President Obama will begin his three-day visit to Vietnam the day after the country formally holds parliamentary elections. Over 100 independent candidates were excluded from running for seats in the National Assembly during a party selection process earlier this year, despite the Vietnamese constitution’s guarantee that any citizen is allowed to stand for election. ASEAN MPs urged President Obama to use the timing of his visit to raise the issue of free and fair elections with his Vietnamese hosts.

“Sunday’s so-called ‘election’ lacks any pretense of offering a real choice to the Vietnamese people; it cannot by any measure be considered open or democratic. President Obama should make a strong call for free and fair elections in Vietnam, as he has rightly done for other countries in our region, including Myanmar,” said APHR Vice Chair Eva Kusuma Sundari, a member of the Indonesian House of Representatives.
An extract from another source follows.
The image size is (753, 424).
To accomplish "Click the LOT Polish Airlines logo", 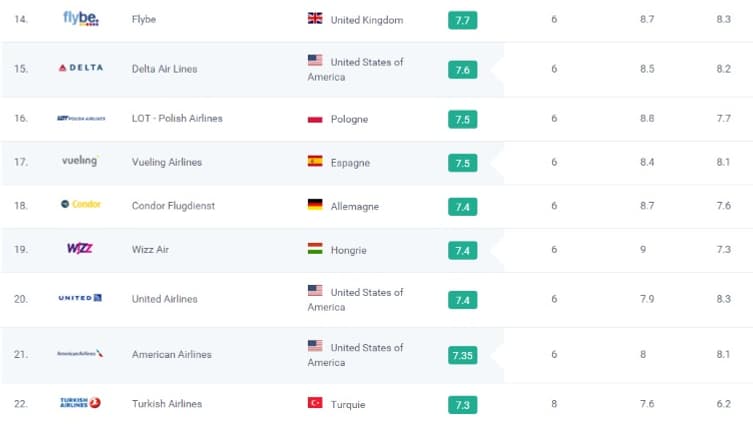I will (x=81, y=118).
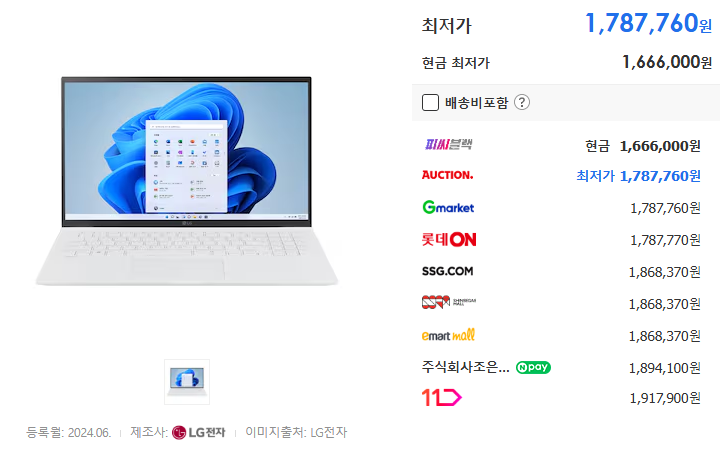
Task: Open the Gmarket seller logo
Action: coord(448,207)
Parliamentarians also raised concerns about Vietnamese authorities’ recent acceleration of their crackdown on activists, bloggers, lawyers, and members of independent civil society groups and religious associations.

MPs urged the release of prominent bloggers, including Nguyen Huu Vinh and Nguyen Thi Minh Thuy, who were convicted in March 2016 under Article 258 of Vietnam’s Penal Code for allegedly “abusing rights to democracy and freedom to infringe upon the interests of the state.” They also called for a thorough investigation into the alleged torture of Tran Thi Hong, a member of the independent organization Vietnamese Women for Human Rights (VNWHR) and wife of prisoner of conscience Lutheran Pastor Nguyen Cong Chinh.

Recent moves to crack down on peaceful demonstrations, which have sprung up around the country calling for transparency and accountability surrounding mass fish deaths off the coast of Ha Tinh province, are also a significant concern, APHR said. Police have used excessive force to break up protests in multiple cities over the past several weeks, and authorities have also blocked Facebook and other social media platforms in an apparent effort to stem the spread of demonstrations.

“These cases demonstrate a pattern of action by the Vietnamese government that runs counter to its international human rights obligations,” said Charles Santiago.

Vietnam is a state party to the International Covenant on Civil and Political Rights (ICCPR), which mandates that governments respect freedom of religion, assembly, association, and expression, as well as the right to free elections and fair trials. It is also party to the United Nations Convention Against Torture (CAT), which outlaws cruel and degrading treatment.

Parliamentarians called for revisions to Vietnam’s Penal Code, which empowers the government to arrest and imprison peaceful critics and has been used as a tool to clamp down on free expression.

“Vietnam must take steps to bring its legal and policy framework into line with international human rights standards. That means releasing political prisoners and scrapping legislative provisions that restrict basic freedoms,” Santiago said.

“Societies benefit from free expression and respect for religious and ideological differences. A Vietnamese public that is fully able to freely express their desires and concerns will strengthen the country, and Vietnam’s leaders must recognize that fact.”